Between World’s Fairs, (Post)Colonial Archaeologies and UNESCO World Heritage: Angkor Wat’s Transcultural Circles of Impression
Michael Falser, Architectural Historian at Heidelberg University, Germany
October 21, 2025 6 pm, Rhode Island Hall, Joukowsky Building.jpg)
The 12-century temple of Angkor Wat in Cambodia is without a doubt one of the world’s most impressive religious stone monuments and a milestone in the architectural history of Southeast Asia. And while the temple became the centerpiece of the UNESCO World Heritage site of Archaeological Park of Angkor in 1992 and is today threatened by global mass tourism, the temple’s modern history as a global heritage icon is a methodological challenge. Falser led us on a global journey, with insights from his monograph Angkor Wat: A Transcultural History of Heritage (DeGruyter, Berlin 2020) which mapped out the multiple lives of Angkor Wat from the 1860s to the 2010s and presented a kind of visual anthology of the temple. The concept of “impression” was discussed along visual, technical, physical and aesthetic perspectives.
About Michael Falser
Michael Falser studied architecture and art history at the universities of Vienna, Paris and Berlin. Besides his activities as historic preservation architect and World heritage consultant for UNESCO and ICOMOS International, his long-standing research and teaching focus is in the combined field of global architectural history and cultural heritage studies.

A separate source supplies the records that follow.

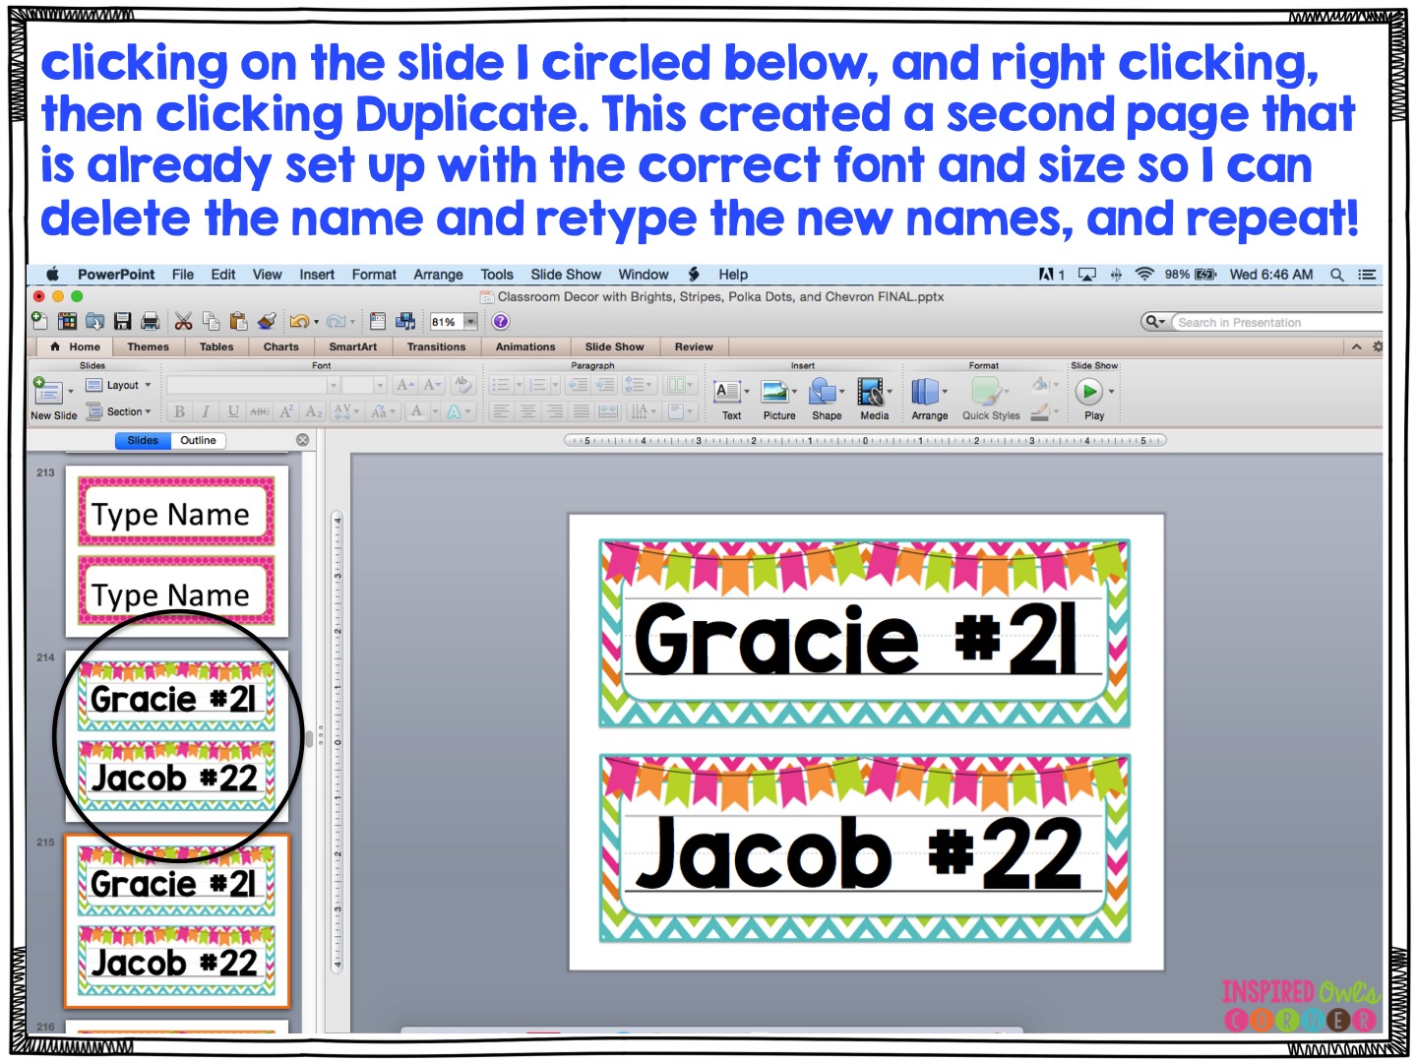This screenshot has height=1063, width=1417.
Task: Undo the last action
Action: point(300,321)
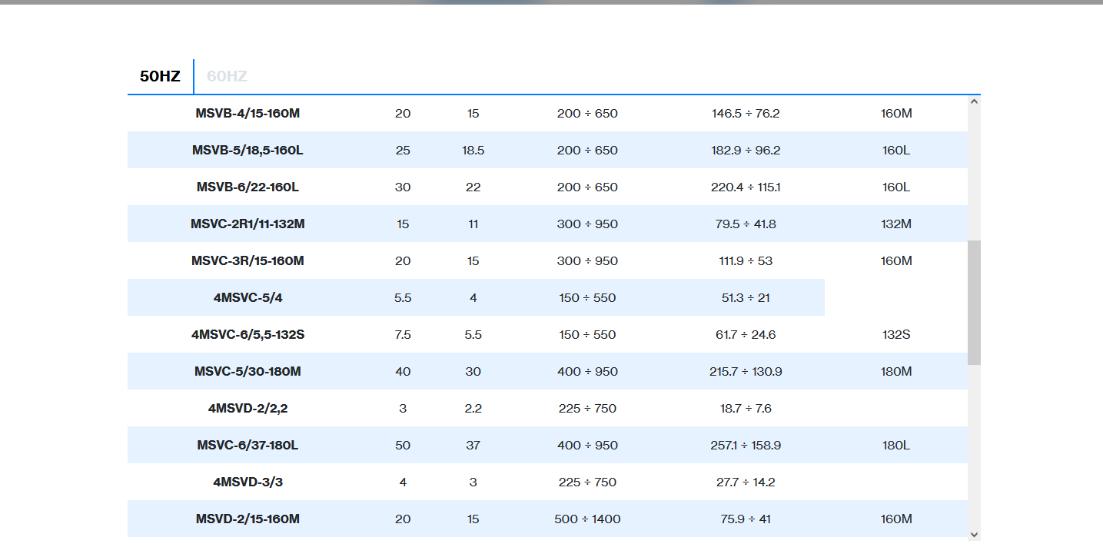This screenshot has width=1103, height=557.
Task: Click the table's vertical scrollbar thumb
Action: [974, 302]
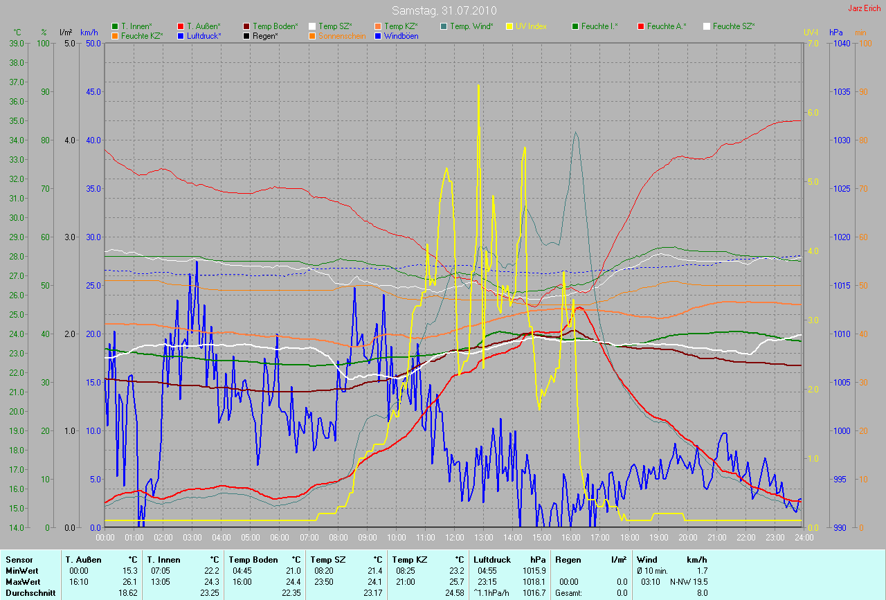Click the green T. Innen legend square
886x600 pixels.
(x=115, y=26)
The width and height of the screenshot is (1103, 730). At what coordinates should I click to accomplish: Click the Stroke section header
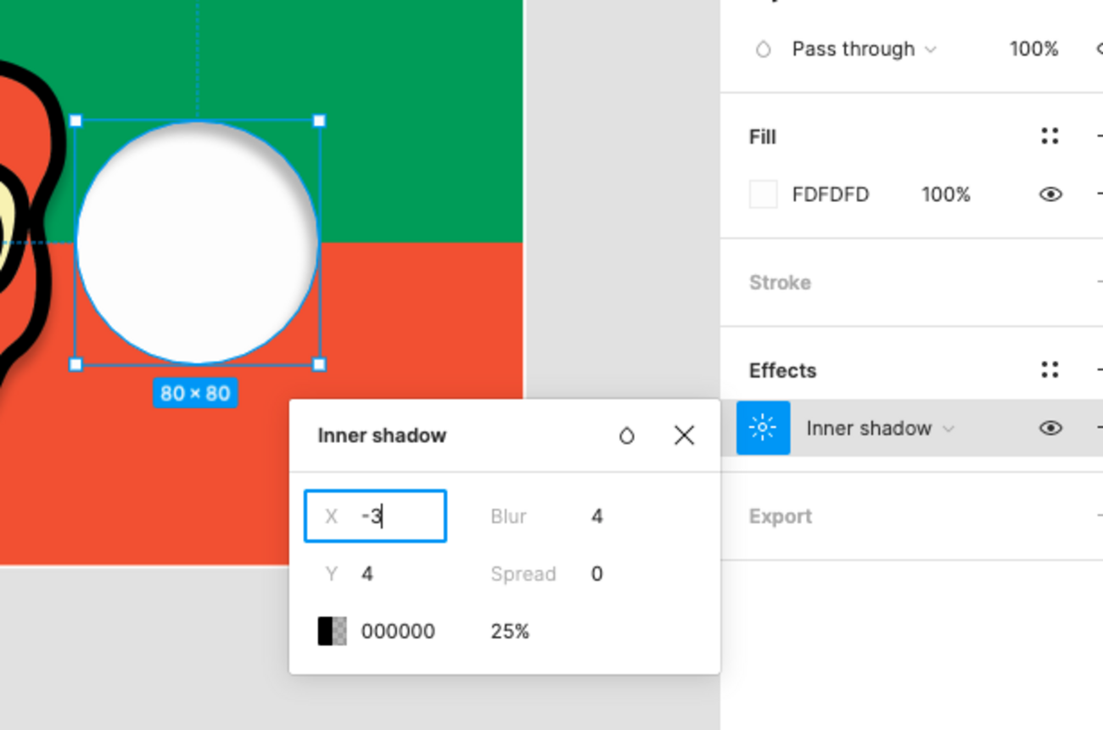(x=780, y=283)
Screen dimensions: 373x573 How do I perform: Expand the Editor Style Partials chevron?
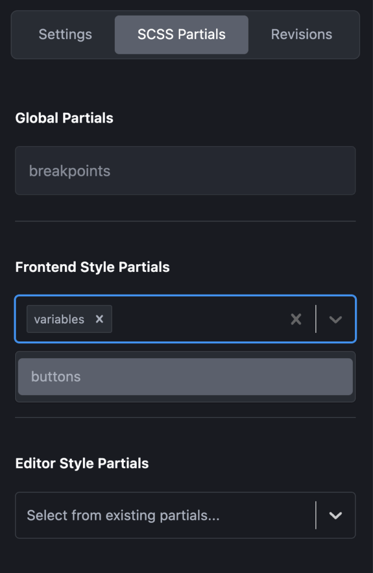pyautogui.click(x=335, y=515)

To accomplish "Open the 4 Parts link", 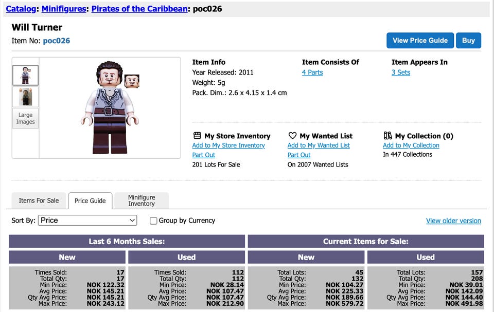I will [312, 72].
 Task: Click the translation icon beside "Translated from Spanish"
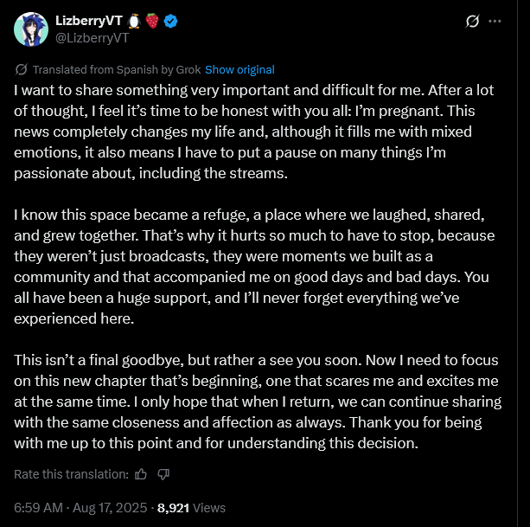pos(21,69)
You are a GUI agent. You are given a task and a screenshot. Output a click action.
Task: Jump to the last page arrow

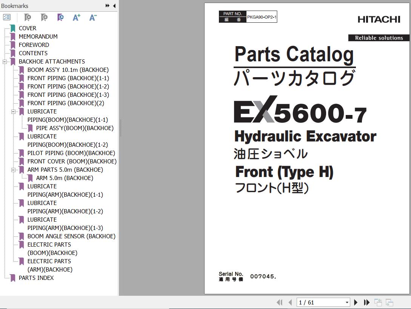[x=366, y=302]
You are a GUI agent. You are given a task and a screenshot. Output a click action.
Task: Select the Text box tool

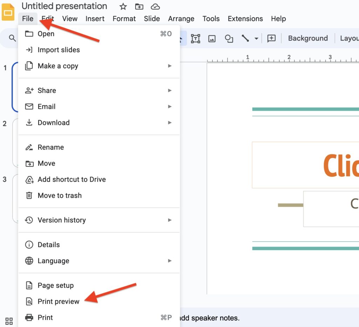pos(195,39)
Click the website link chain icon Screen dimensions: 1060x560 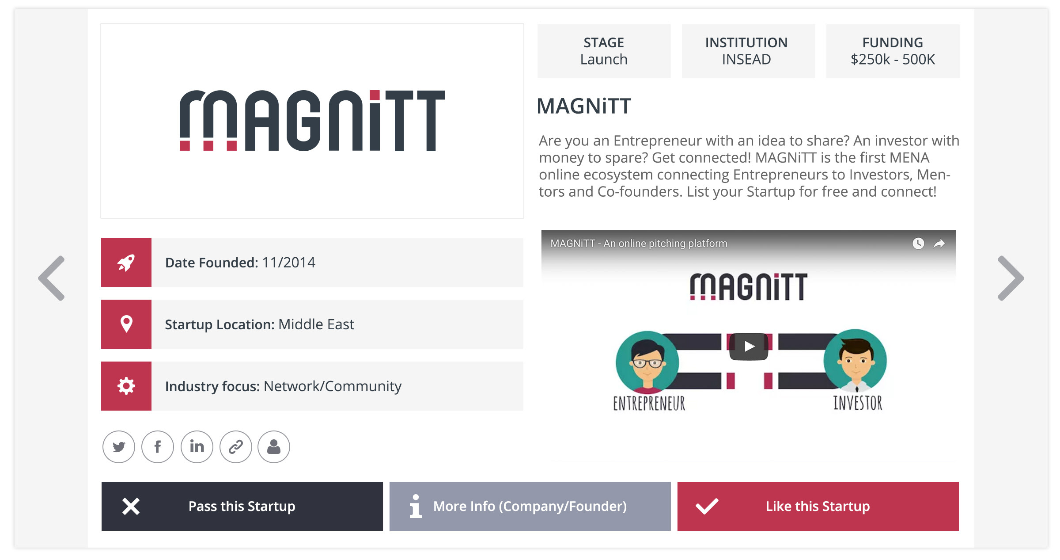(236, 447)
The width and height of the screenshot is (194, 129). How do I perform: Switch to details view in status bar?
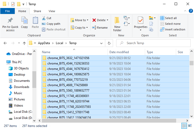pos(184,126)
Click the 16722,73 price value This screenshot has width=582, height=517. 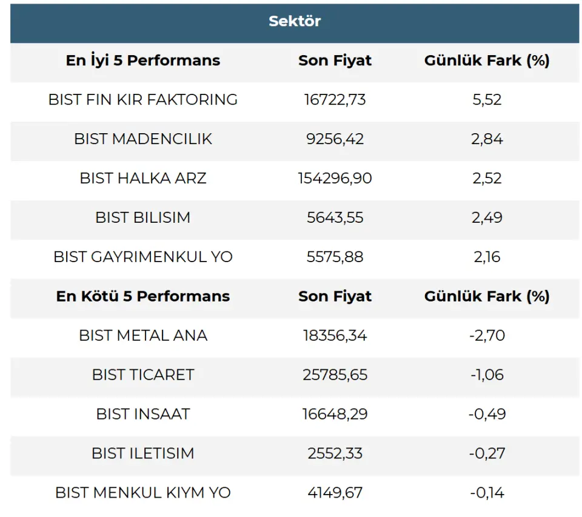[335, 100]
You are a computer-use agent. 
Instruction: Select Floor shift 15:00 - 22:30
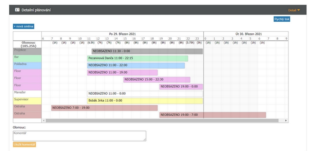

Between 2009 and 2017 he worked in the Cluster of Excellence "Asia and Europe in a Global Context: The Dynamics of Transculturality” at Heidelberg University in Germany. Along with visiting professorships at the universities of Vienna, Kyoto, Bordeaux, Paris-Sorbonne, Heidelberg and lately Ottawa, he conducted, between 2020 and 2024 a German Research Foundation-funded research project at the Institute of Architectural History at Technical University of Munich, investigating German-colonial architecture as a global project around 1900 and as a transcultural heritage today. While he is still teaching at the Institute of Art History at Heidelberg University, he is, since 2025, head of the Research Institute of the Technisches Museum Wien (Vienna Museum of Science and Technology, Vienna/Austria).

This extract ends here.